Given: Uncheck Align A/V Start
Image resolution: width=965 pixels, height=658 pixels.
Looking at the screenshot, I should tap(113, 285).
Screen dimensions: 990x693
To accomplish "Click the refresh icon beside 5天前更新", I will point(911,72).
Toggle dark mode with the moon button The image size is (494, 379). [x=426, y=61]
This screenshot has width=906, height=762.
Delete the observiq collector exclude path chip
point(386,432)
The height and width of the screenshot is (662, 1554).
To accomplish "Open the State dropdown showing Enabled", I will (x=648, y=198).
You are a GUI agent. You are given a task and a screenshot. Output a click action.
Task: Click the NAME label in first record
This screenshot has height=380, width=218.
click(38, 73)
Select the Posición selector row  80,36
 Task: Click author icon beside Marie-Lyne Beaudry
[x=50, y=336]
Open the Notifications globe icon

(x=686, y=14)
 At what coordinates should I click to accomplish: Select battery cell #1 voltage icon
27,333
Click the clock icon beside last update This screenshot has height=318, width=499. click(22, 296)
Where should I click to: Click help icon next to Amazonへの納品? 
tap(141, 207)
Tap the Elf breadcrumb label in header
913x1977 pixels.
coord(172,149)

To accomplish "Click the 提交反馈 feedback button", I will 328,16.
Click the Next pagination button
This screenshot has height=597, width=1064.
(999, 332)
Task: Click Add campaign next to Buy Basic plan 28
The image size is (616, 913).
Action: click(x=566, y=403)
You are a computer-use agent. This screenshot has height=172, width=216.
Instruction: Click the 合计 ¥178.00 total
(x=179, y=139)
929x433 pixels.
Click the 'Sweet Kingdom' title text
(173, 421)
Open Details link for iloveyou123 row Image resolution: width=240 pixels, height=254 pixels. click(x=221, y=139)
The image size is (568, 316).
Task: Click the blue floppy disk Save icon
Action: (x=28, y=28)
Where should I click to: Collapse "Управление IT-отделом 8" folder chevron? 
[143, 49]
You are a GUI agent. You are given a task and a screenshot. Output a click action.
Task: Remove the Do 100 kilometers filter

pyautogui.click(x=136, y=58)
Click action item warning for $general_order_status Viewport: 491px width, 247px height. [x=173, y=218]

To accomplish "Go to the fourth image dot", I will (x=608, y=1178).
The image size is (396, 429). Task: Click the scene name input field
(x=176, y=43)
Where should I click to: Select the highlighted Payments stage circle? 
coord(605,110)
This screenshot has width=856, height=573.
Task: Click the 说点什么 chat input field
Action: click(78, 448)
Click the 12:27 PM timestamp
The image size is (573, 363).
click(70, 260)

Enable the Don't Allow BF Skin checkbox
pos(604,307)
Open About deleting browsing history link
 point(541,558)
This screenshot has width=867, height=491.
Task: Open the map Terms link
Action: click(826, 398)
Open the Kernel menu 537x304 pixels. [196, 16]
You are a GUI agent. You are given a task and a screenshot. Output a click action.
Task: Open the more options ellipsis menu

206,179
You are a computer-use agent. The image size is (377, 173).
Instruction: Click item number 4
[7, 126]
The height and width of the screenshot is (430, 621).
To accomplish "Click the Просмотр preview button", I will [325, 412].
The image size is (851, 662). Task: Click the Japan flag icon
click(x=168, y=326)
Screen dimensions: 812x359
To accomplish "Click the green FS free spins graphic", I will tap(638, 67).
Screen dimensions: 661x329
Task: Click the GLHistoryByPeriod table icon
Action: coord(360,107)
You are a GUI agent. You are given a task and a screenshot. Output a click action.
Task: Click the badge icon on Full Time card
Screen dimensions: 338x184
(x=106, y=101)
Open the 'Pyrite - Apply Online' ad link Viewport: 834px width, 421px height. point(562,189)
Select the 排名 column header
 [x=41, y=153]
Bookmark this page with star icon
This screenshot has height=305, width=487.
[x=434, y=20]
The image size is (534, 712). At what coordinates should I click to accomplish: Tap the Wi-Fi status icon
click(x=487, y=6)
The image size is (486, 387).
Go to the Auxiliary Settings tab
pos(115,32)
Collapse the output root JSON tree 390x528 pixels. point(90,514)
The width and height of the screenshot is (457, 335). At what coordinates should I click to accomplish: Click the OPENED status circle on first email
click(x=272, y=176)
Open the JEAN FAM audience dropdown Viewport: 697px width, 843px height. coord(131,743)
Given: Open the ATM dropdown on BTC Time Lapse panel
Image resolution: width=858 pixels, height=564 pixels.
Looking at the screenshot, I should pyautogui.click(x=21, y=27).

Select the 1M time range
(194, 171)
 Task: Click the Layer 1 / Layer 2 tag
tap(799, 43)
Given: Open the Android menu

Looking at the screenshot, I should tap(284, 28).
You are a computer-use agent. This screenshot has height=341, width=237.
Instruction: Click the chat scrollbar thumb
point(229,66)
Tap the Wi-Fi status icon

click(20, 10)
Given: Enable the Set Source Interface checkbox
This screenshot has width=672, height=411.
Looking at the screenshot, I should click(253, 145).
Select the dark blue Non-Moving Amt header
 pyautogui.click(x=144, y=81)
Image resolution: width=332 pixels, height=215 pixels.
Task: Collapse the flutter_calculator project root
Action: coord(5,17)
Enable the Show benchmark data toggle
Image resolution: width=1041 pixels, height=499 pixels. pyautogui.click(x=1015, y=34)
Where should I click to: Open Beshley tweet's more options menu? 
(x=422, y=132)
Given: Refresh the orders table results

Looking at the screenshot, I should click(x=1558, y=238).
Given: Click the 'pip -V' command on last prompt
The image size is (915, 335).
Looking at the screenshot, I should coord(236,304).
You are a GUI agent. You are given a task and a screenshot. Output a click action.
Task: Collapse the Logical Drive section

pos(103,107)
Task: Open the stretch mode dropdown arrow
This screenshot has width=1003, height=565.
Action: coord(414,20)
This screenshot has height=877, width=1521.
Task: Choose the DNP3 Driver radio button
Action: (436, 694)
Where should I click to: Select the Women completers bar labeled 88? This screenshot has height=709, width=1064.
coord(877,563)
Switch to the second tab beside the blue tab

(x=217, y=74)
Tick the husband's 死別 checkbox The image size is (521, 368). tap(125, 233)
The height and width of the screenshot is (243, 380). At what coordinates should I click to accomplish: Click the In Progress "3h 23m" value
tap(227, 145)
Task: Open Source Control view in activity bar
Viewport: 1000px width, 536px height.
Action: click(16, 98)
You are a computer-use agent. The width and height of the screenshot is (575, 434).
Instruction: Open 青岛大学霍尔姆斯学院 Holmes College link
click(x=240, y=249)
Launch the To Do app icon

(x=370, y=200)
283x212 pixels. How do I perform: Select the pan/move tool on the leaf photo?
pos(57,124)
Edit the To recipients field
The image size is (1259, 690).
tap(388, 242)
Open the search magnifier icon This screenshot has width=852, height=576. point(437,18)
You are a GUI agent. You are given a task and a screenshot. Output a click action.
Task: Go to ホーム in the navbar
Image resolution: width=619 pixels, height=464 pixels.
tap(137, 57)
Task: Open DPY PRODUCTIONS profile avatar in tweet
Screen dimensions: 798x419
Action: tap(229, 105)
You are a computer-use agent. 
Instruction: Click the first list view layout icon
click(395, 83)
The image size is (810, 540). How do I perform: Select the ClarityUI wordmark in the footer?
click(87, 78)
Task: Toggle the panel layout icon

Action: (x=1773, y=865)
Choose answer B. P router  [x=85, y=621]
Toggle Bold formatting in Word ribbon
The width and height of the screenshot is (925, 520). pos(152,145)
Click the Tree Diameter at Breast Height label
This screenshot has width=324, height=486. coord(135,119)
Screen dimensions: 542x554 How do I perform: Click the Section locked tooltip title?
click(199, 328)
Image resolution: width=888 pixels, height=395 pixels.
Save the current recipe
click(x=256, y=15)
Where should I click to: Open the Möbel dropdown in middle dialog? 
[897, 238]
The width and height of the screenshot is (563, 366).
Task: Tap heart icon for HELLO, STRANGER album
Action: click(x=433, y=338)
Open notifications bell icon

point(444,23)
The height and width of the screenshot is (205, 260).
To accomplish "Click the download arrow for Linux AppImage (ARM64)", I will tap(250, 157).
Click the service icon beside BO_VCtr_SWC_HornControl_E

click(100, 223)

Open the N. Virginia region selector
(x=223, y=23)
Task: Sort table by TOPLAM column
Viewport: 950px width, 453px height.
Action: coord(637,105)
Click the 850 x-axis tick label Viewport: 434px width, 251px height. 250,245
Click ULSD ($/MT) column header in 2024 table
_____
## Activity
Report only the number of lines above that contain "computer".

## Completed task
5